Clients having greater than 4 children [AOR = 4.28, (CI 1.24–14.71)] were 4 times more likely to commit induced abortion. This finding is in line with a study in Spain [24] in which those clients who have some children were more likely to have induced abortion than those who have no children. This may be true because women who had several pregnancies would have the tendency not to have additional children so they may tend to avoid unwanted pregnancies by inducing their current pregnancy.

Those patients who want the pregnancy [AOR = 0.44, (CI 0.14–0.65)] were less likely to have induced abortion. This finding is similar to another study conducted in Addis Ababa [19]. The immediate explanation for this is that a woman seeking induced abortion usually have unplanned or unwanted pregnancy which in turn is related to lack of wide spread information about family planning and its utilization.

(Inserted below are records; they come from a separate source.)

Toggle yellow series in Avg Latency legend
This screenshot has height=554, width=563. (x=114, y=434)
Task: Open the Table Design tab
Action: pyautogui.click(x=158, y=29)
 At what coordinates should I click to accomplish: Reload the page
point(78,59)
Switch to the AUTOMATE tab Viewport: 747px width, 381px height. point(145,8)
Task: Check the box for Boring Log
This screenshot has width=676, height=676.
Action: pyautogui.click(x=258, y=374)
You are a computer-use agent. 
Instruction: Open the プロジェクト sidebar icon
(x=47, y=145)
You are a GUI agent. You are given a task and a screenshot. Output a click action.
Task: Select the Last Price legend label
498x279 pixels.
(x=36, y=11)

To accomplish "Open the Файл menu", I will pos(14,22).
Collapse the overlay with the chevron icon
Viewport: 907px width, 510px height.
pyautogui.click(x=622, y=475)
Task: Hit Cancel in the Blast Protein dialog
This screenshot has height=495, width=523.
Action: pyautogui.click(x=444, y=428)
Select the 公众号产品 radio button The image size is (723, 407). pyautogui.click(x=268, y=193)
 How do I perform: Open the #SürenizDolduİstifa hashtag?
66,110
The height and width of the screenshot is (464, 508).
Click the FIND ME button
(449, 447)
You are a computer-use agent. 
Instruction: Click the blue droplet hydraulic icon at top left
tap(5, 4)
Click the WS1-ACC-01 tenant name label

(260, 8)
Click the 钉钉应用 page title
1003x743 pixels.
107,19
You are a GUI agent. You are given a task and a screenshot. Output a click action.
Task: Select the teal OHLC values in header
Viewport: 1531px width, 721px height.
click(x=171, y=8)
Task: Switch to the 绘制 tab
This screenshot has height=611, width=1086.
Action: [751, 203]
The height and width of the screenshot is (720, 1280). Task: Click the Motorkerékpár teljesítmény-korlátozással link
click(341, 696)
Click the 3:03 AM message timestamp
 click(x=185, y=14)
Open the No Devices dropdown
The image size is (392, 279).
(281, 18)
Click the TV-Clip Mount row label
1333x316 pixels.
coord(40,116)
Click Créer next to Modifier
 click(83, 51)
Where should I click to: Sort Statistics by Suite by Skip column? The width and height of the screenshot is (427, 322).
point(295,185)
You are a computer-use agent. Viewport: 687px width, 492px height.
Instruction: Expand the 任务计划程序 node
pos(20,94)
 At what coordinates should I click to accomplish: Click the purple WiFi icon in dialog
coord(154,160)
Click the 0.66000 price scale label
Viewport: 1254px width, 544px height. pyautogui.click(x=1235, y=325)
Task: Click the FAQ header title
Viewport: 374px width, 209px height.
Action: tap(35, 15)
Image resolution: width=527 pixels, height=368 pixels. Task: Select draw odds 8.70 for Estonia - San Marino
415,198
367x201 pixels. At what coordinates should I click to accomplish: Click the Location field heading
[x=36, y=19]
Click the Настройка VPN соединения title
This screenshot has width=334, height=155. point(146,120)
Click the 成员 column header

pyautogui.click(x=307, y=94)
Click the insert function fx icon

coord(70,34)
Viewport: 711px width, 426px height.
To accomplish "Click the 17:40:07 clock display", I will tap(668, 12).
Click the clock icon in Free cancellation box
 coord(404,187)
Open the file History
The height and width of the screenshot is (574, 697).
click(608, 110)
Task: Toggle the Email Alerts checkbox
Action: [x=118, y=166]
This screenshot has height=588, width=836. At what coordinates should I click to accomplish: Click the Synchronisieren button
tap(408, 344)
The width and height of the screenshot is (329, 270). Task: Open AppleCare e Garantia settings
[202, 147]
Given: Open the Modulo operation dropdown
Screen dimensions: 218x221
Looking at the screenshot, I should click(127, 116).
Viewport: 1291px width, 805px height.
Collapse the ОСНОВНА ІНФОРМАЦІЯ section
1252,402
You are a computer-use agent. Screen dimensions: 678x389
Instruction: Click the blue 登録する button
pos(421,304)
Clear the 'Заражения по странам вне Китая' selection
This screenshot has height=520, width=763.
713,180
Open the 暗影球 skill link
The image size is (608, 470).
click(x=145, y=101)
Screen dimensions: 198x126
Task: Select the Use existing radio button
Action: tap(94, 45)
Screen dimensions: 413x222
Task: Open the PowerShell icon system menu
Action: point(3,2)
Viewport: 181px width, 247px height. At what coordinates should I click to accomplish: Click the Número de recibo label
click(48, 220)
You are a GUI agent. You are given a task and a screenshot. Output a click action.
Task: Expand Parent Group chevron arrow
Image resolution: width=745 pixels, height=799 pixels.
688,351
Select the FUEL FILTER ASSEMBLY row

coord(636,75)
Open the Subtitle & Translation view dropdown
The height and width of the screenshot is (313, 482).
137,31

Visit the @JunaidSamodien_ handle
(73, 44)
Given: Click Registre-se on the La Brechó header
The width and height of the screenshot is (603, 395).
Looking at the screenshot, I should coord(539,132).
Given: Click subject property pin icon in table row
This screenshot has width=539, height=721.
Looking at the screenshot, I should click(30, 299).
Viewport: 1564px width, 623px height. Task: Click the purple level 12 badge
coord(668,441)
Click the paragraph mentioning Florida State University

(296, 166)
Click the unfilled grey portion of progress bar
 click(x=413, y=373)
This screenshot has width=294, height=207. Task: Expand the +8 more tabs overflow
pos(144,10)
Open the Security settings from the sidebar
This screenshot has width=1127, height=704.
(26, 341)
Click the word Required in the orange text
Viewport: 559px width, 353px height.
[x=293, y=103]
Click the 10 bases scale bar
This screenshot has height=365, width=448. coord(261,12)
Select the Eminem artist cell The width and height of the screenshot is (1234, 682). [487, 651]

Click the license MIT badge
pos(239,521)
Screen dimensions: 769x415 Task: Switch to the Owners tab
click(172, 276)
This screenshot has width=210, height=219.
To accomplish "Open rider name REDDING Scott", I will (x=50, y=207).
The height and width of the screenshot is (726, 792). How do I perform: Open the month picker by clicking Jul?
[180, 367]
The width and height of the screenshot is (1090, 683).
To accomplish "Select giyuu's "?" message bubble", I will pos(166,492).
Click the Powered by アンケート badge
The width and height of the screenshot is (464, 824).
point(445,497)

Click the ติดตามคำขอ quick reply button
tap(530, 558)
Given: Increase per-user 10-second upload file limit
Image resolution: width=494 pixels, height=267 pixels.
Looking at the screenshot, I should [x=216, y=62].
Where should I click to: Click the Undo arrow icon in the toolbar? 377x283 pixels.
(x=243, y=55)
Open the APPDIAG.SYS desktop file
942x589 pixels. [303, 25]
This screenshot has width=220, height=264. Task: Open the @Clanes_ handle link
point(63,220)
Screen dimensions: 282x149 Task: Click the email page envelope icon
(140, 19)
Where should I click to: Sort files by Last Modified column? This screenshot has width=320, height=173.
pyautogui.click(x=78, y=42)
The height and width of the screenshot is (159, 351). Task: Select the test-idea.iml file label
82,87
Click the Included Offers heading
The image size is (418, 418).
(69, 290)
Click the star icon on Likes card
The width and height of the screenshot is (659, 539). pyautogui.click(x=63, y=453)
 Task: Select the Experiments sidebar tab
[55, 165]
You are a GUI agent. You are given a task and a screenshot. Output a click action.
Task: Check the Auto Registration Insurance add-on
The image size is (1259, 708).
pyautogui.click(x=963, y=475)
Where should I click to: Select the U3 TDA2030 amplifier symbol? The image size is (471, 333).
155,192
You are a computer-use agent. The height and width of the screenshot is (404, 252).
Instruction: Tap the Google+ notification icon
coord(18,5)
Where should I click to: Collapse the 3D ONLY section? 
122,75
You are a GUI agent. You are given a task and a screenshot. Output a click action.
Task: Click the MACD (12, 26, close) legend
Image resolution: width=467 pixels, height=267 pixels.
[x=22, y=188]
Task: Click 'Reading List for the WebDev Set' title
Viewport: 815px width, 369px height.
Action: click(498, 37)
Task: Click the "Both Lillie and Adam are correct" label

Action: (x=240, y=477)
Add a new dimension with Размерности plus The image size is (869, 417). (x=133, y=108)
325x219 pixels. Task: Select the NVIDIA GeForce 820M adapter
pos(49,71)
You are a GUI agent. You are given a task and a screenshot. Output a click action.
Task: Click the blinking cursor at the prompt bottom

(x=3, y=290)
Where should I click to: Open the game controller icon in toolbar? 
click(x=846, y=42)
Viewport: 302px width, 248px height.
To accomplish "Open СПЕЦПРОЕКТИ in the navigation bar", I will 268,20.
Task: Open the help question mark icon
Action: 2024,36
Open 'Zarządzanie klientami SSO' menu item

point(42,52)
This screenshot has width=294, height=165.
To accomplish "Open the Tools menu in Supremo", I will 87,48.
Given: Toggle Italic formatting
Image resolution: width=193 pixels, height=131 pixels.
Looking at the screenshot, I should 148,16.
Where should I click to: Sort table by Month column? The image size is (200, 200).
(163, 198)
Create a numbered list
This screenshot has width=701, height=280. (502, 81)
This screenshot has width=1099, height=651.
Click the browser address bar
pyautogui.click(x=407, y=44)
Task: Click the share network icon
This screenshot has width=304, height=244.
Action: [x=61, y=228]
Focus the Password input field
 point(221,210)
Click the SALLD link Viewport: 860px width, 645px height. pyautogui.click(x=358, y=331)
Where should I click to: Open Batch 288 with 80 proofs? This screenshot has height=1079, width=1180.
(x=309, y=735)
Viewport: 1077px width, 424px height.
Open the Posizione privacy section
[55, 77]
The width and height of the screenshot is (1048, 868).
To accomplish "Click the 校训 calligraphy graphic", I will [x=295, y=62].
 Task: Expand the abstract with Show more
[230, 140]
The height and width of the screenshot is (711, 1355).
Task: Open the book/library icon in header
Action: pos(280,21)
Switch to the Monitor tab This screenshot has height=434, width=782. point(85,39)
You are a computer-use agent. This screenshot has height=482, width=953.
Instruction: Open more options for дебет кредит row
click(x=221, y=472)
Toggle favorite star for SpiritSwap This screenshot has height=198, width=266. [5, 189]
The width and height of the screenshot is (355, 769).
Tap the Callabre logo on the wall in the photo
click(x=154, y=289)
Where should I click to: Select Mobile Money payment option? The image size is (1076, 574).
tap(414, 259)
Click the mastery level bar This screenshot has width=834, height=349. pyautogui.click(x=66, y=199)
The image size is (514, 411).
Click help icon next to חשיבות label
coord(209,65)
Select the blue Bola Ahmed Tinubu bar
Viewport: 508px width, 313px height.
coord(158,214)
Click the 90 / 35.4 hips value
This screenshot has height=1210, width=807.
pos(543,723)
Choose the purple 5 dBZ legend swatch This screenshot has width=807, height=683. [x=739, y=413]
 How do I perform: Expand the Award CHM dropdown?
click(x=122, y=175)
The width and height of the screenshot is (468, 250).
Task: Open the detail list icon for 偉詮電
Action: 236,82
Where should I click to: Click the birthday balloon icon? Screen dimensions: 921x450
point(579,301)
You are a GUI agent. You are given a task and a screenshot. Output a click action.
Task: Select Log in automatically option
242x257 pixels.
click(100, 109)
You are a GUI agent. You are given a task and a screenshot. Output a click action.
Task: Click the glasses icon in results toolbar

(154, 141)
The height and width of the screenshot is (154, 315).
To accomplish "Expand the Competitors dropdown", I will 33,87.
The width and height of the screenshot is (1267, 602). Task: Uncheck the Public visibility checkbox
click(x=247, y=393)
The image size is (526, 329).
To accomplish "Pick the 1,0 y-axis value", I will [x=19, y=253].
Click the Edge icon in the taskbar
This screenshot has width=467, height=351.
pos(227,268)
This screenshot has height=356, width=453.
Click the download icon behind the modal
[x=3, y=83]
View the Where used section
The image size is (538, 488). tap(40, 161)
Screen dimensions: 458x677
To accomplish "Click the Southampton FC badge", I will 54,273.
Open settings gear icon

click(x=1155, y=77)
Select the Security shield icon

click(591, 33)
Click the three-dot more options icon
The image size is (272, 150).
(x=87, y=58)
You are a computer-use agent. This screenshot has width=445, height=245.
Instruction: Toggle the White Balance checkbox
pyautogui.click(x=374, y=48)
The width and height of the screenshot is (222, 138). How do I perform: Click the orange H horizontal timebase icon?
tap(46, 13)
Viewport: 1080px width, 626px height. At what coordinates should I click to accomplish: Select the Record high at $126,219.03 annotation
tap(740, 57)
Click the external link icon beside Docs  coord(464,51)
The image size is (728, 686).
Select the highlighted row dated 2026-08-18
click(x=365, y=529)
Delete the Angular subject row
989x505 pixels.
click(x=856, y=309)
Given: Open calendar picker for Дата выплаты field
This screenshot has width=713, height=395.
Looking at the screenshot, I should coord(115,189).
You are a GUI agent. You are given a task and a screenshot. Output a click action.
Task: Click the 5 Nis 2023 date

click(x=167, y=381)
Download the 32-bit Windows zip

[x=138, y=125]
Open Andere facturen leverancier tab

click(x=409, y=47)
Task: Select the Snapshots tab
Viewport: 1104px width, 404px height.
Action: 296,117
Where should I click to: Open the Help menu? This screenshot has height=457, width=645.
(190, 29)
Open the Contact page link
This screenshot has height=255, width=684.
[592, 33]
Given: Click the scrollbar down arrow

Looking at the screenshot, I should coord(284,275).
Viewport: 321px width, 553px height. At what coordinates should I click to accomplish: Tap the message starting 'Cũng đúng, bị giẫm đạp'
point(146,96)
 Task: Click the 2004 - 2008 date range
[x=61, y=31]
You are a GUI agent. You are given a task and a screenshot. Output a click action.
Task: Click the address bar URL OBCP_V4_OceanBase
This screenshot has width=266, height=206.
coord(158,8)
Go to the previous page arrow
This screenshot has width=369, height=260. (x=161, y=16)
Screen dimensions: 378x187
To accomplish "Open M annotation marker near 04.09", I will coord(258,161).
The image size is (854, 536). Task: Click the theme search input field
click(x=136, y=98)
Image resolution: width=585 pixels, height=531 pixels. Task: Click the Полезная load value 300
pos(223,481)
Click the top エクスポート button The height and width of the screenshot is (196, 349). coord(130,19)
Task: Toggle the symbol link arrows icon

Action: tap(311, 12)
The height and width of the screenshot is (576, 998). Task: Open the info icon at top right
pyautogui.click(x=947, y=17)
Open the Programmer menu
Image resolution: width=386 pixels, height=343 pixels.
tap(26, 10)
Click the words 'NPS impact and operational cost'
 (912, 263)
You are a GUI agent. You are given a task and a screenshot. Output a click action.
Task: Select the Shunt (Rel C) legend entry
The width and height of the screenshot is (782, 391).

Strength of this study is that it used primary data by directly interviewing the owners of the problem, whereas the limitation of the study is that since abortion is a sensitive issue and legally restricted in Ethiopia, patient interviews may introduce social desirability bias which may result in under reporting.

5. Conclusion

Generally, the study revealed a high level of induced abortion. Unwanted pregnancy is high among abortion patients in the study area. Educational level, age of the patient, number of pregnancy, and whether or not the pregnancy is wanted were factors significantly associated with induced abortion. Increased access to high-standard family planning service, post-abortion care, strict counseling about family planning method reminder, and partner involvement in family planning service should be emphasized.

Ethical Approval

Ethical approval was obtained from Haramaya University, institutional research ethics review committee (IRERC). A letter of cooperation was written to respective bodies. Informed consent was obtained from each study participant. Patients who were not willing to continue from the beginning or from any part of the interview had the right to withdraw. Anonymity was maintained by avoiding personal identifier information and privacy was kept by conducting the interview in a separate place.

Conflict of Interests

The authors would like to declare that they have no conflict of interests in this study.

Authors’ Contribution

Gezahegn Tesfaye conceived the study, carried out the overall design and execution of the study, performed data collection and statistical analysis, and participated in the drafting of the paper. Mitiku Teshome Hambisa and Agumasie Semahegn participated in the critical revision of the design of the study and data collection techniques, helped in the statistical analysis, and participated in the drafting and critical revision of the paper for publication. All authors read and finally approved this paper for publication.

Acknowledgments

The authors would like to extend their sincere thanks to Haramaya University and Ethiopian Ministry of Education for funding the research. The authors would like to extend their special thanks to all data collectors, supervisors, and study participants.